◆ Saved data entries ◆
• • • • • • •

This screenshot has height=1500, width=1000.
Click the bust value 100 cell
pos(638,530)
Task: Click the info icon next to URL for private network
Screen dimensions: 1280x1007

• • • • • • •

◆ Exercise aim ◆
Word for word, write out all of the entries again.

◆ Answer space ◆
This screenshot has height=1500, width=1000.
Click the bust value 100 cell
pos(638,530)
Task: Click the info icon next to URL for private network
Screen dimensions: 1280x1007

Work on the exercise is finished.